_Document_:
Réaffirmer la frontière temporelle séparant l'homme de la machine

sablier1.jpgL'histoire du progrès technique et de l'automatisation connaît des avancées saccadées, avec des montées et des replats. Jamais de descente. Là, on vit sans conteste une accélération folle avec l'irruption de l'intelligence artificielle, des robots et des drones qui se proposent joyeusement de remplacer la majorité des emplois occupés par des humains. Les chiffres du désastre pour le travail des hommes varient tellement qu'on a du mal à le prendre au sérieux (un peu comme le réchauffement climatique). Comme pour les crises économiques, l'exagération de la cause cataclysmique vaut gage de sérieux académique. A contrario, toute pensée un peu dubitative vous range dans la catégorie des benêts.

Ainsi, nous sommes passés en quelques mois de la diffusion d'une étude d'Oxford annonçant 50% de disparitions des emplois actuels à l'horizon 2025 (faut se dépêcher, les robots) et copieusement reprise par les technocritiques (Bernard Stiegler en tête) et une autre plus récente du FMI, parlant de 9%. Des écarts types qui rappellent syndicats et préfecture au sommet de leur forme. Mais même en l'euphémisant, impossible d'ignorer la menace. La fourchette basse équivaudrait tout de même à un doublement du chômage.

_Données disponibles_:
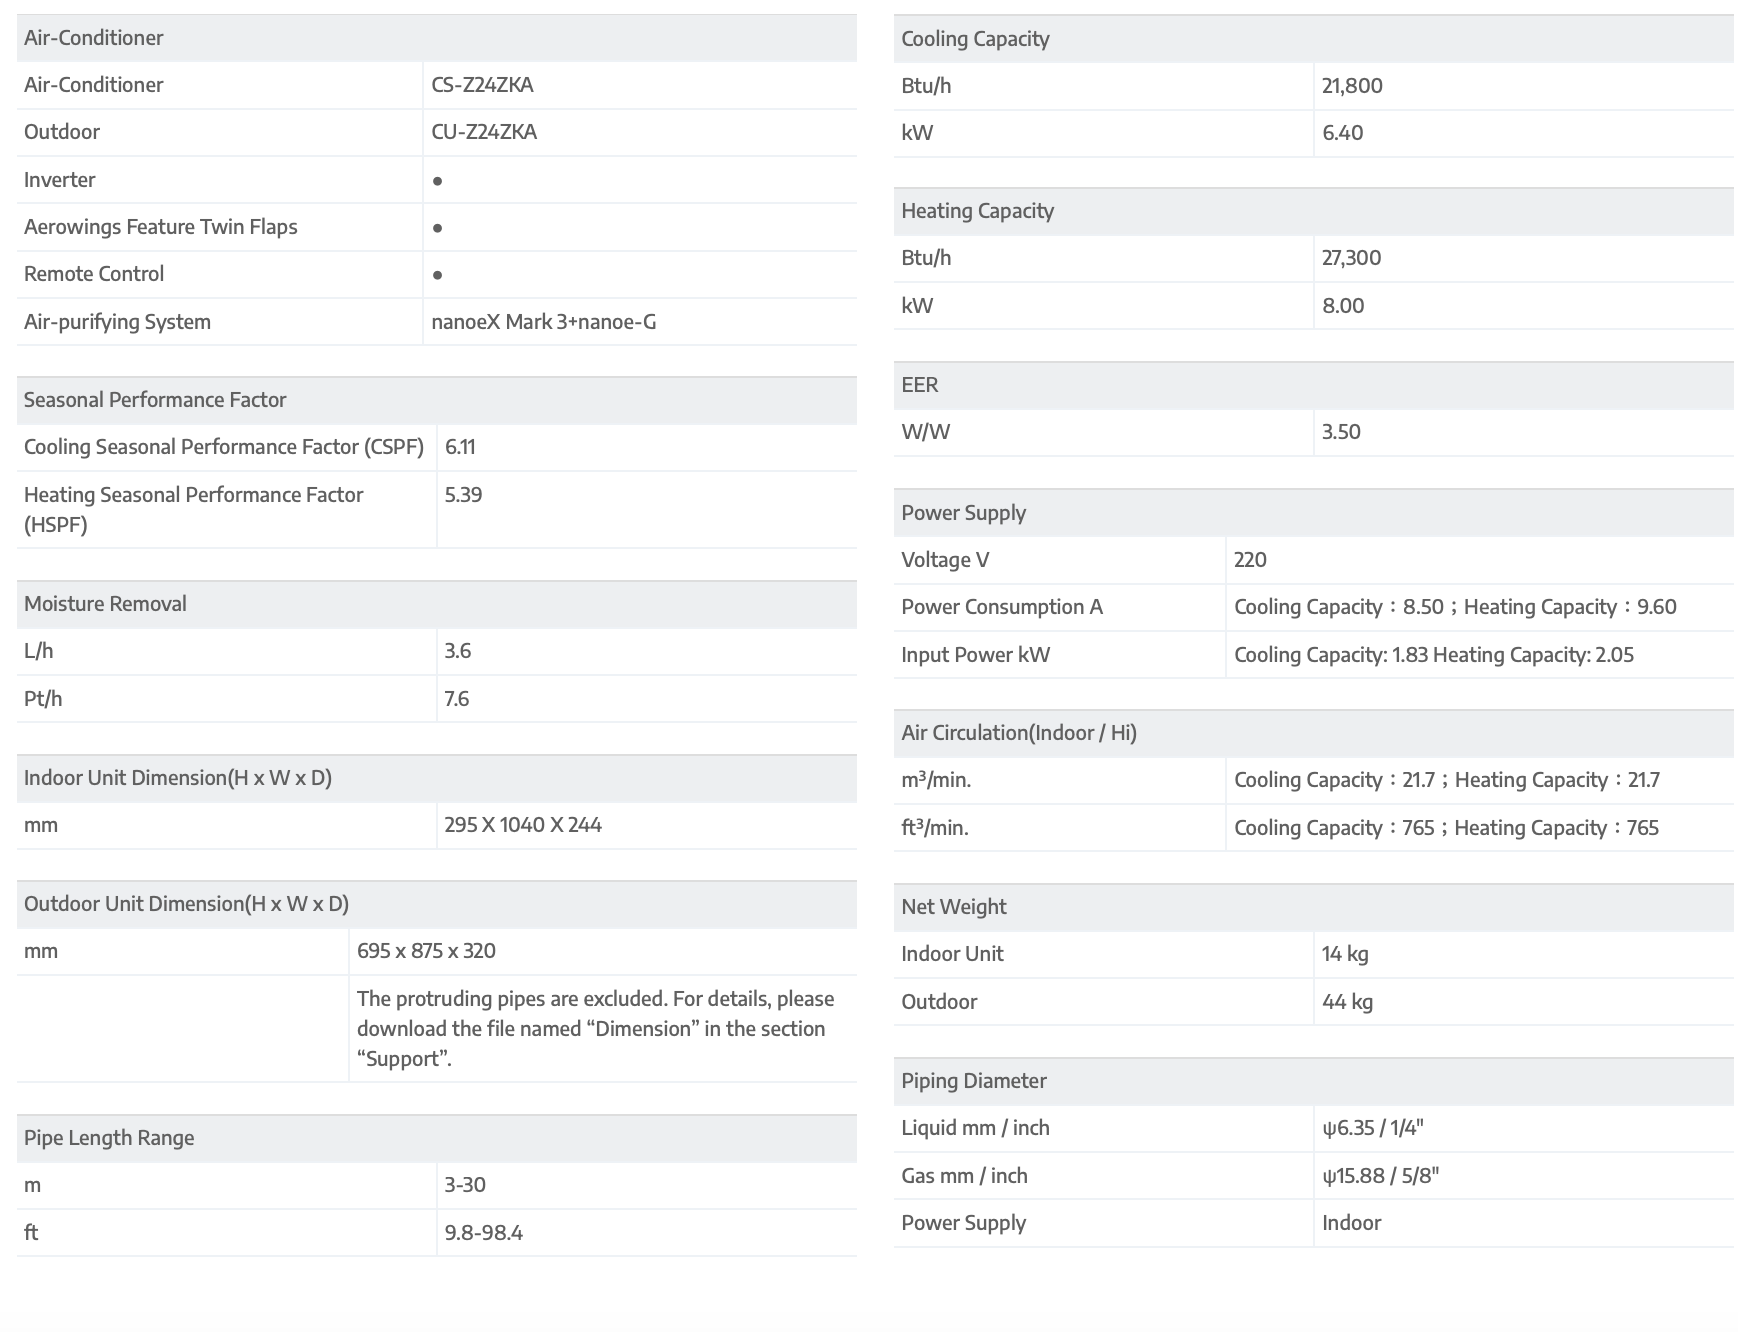Click the Cooling Capacity section header

coord(975,39)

_Exercices proposés_:
a - D'après le document, quelle proportion des emplois actuels l'étude d'Oxford prévoit-elle de voir disparaître, et pour quelle échéance ?
b - Recopiez le passage du document commençant par « sablier1.jpgL'histoire du progrès » et s'achevant par « catégorie des benêts. », en renommant « robots » en « automates ».
Les données ne jouent aucun rôle ici.

_Corrigés_:
a - La moitié des emplois actuels (50 %), à l'horizon 2025.

b -
sablier1.jpgL'histoire du progrès technique et de l'automatisation connaît des avancées saccadées, avec des montées et des replats. Jamais de descente. Là, on vit sans conteste une accélération folle avec l'irruption de l'intelligence artificielle, des automates et des drones qui se proposent joyeusement de remplacer la majorité des emplois occupés par des humains. Les chiffres du désastre pour le travail des hommes varient tellement qu'on a du mal à le prendre au sérieux (un peu comme le réchauffement climatique). Comme pour les crises économiques, l'exagération de la cause cataclysmique vaut gage de sérieux académique. A contrario, toute pensée un peu dubitative vous range dans la catégorie des benêts.